----- Recorded data

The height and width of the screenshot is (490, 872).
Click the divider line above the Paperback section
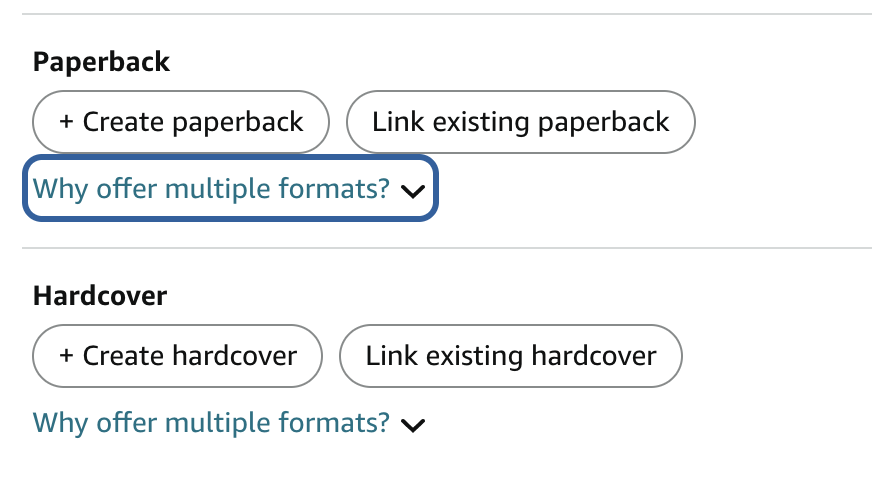[x=446, y=14]
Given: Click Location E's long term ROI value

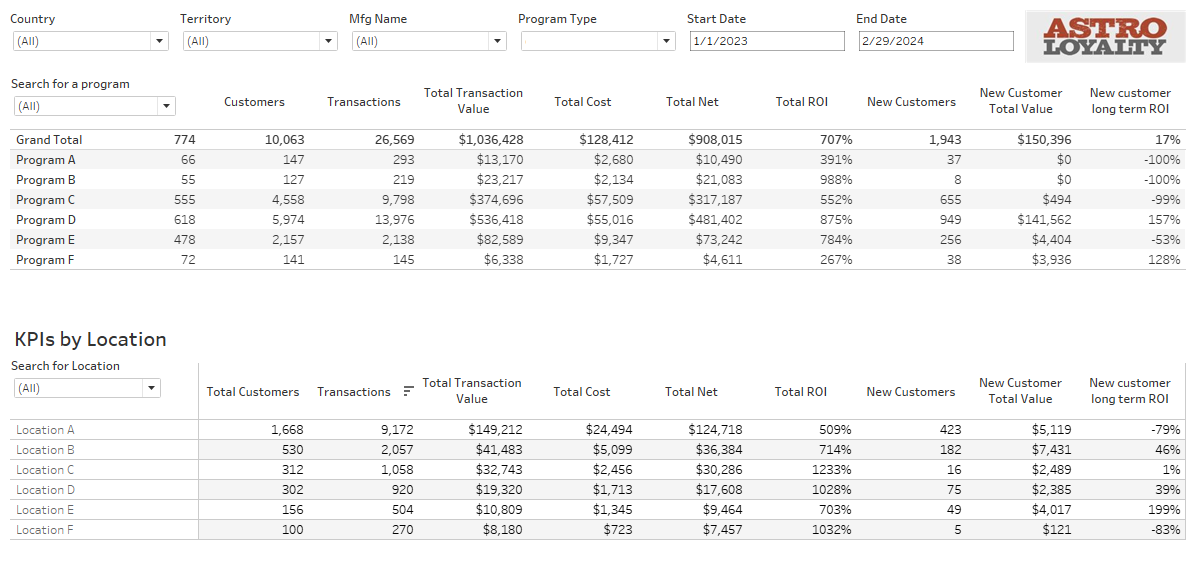Looking at the screenshot, I should pos(1161,510).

----------

● Problem to work on: Extract every line in the rows above that contains the string "Click", copying each one unchanged.

● Written response:
Click the divider line above the Paperback section
Given: Click Location E's long term ROI value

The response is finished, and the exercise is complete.